Aim of the task
Every line containing the string "agent" is to be copied from the records.

===== Extracted information

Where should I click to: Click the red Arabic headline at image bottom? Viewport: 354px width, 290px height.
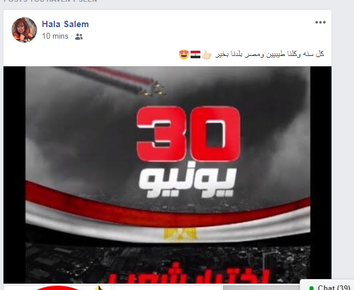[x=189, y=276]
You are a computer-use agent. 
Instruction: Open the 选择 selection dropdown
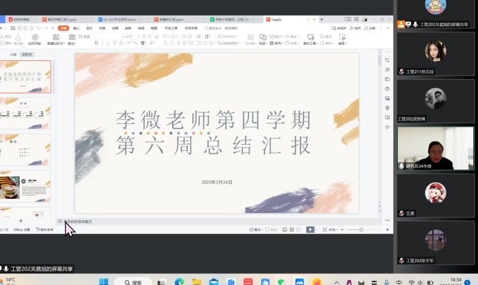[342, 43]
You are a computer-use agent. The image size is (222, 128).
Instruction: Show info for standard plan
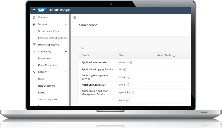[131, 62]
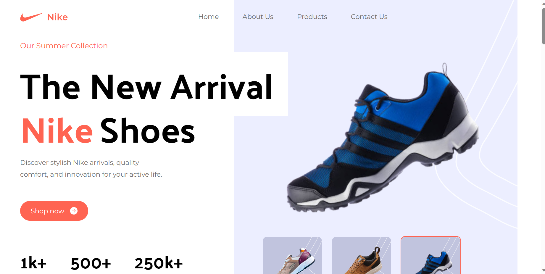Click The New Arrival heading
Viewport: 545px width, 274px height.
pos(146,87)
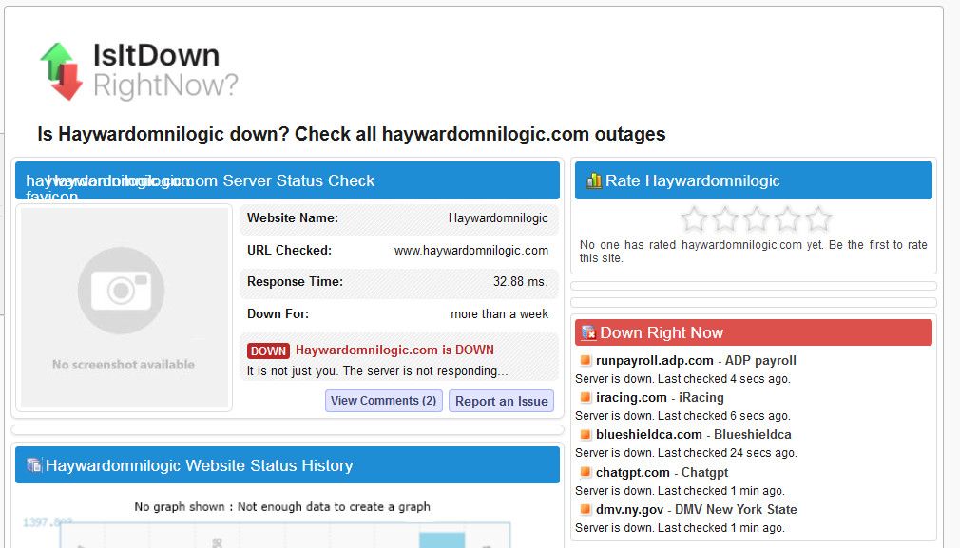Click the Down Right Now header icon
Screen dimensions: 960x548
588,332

==========
===== Extracted information

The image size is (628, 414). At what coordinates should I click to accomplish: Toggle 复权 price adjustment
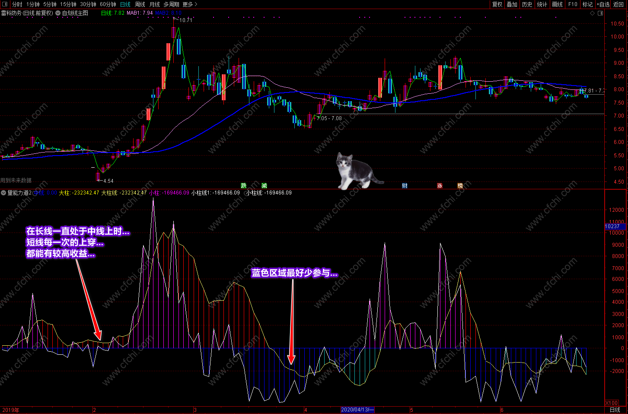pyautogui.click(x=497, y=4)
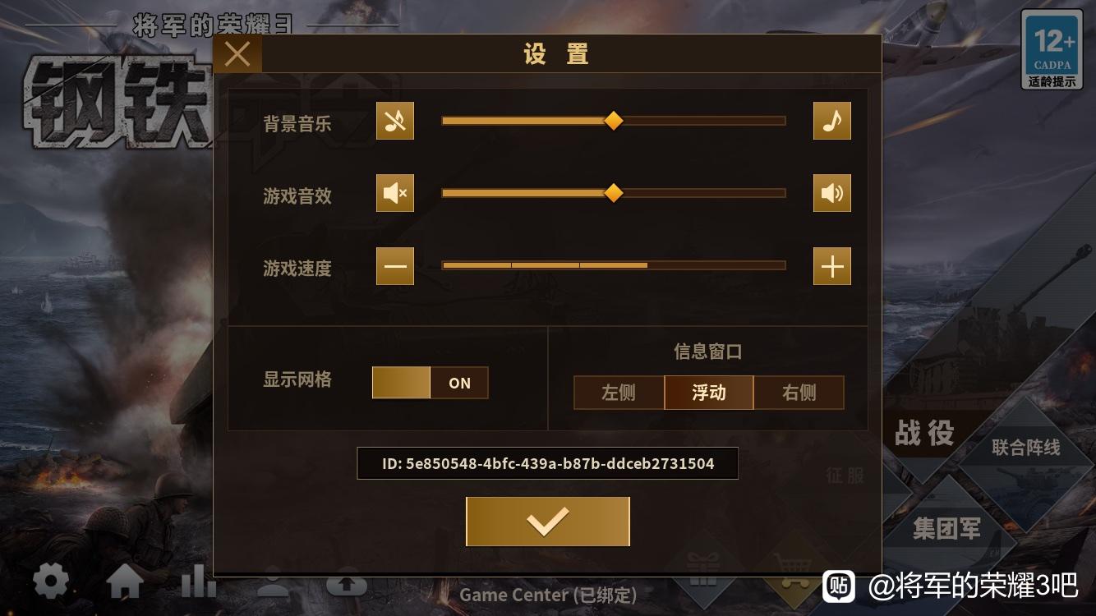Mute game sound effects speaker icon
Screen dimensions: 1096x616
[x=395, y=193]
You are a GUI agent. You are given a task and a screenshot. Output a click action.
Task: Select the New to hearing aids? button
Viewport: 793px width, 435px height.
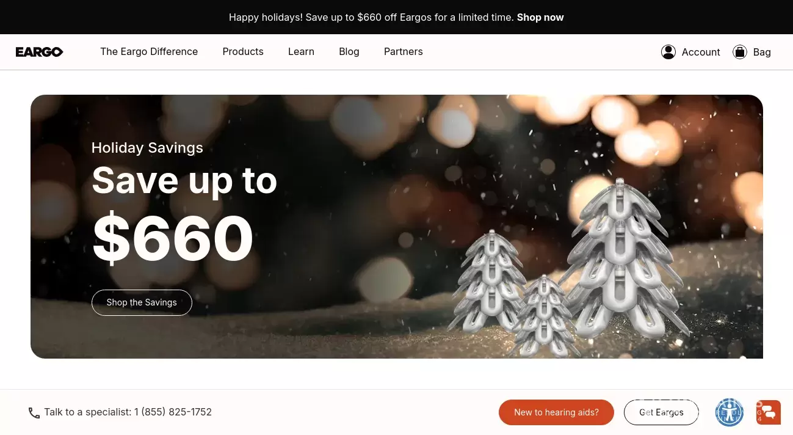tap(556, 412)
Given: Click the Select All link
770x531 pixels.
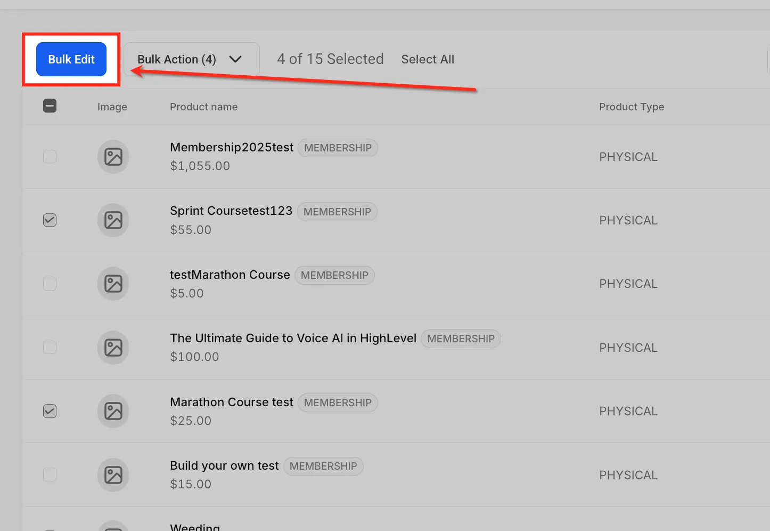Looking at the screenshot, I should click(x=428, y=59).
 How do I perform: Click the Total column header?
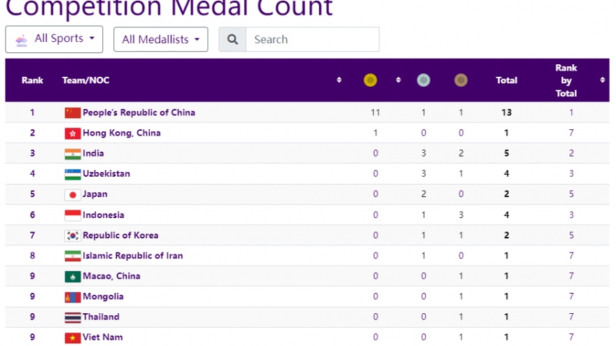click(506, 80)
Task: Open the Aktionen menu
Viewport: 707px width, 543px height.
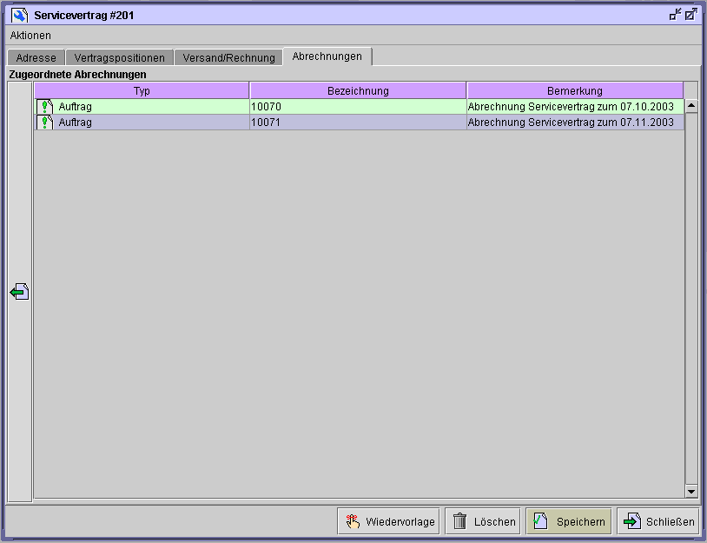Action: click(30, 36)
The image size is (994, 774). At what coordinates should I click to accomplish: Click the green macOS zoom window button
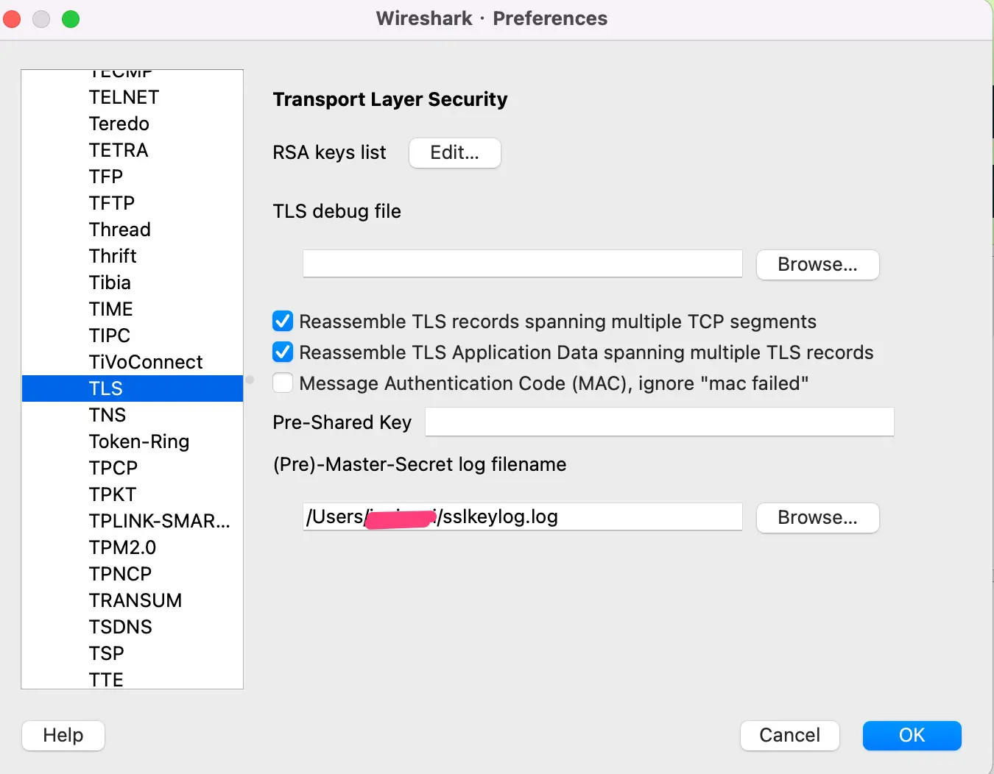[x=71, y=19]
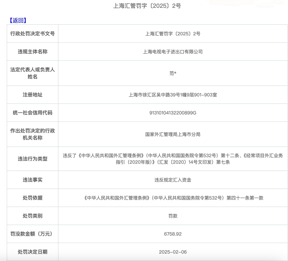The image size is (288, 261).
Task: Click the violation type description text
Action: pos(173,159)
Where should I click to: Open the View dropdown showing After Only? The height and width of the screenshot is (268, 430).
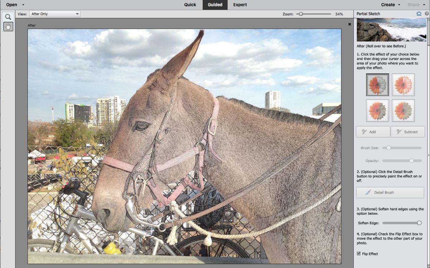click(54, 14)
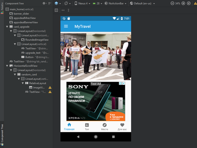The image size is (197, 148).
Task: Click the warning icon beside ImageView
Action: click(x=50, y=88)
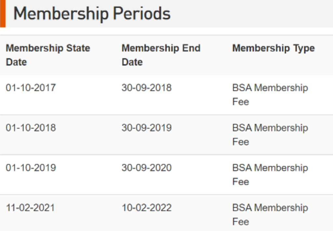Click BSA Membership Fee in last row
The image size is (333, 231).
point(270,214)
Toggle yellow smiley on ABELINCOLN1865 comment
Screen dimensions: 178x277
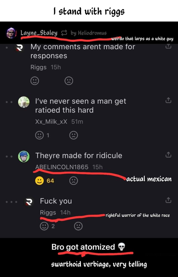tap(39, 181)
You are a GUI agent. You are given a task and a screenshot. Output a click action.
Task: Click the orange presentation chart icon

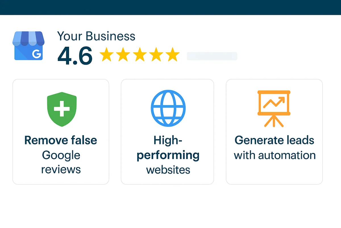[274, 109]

==========

Solution
You are a computer-use agent. 
You are a computer-use agent. The image size is (222, 128).
You are a GUI agent. You are given a task and a screenshot. Output a click action.
You are a GUI agent. You are given a task and a screenshot. Output a click action.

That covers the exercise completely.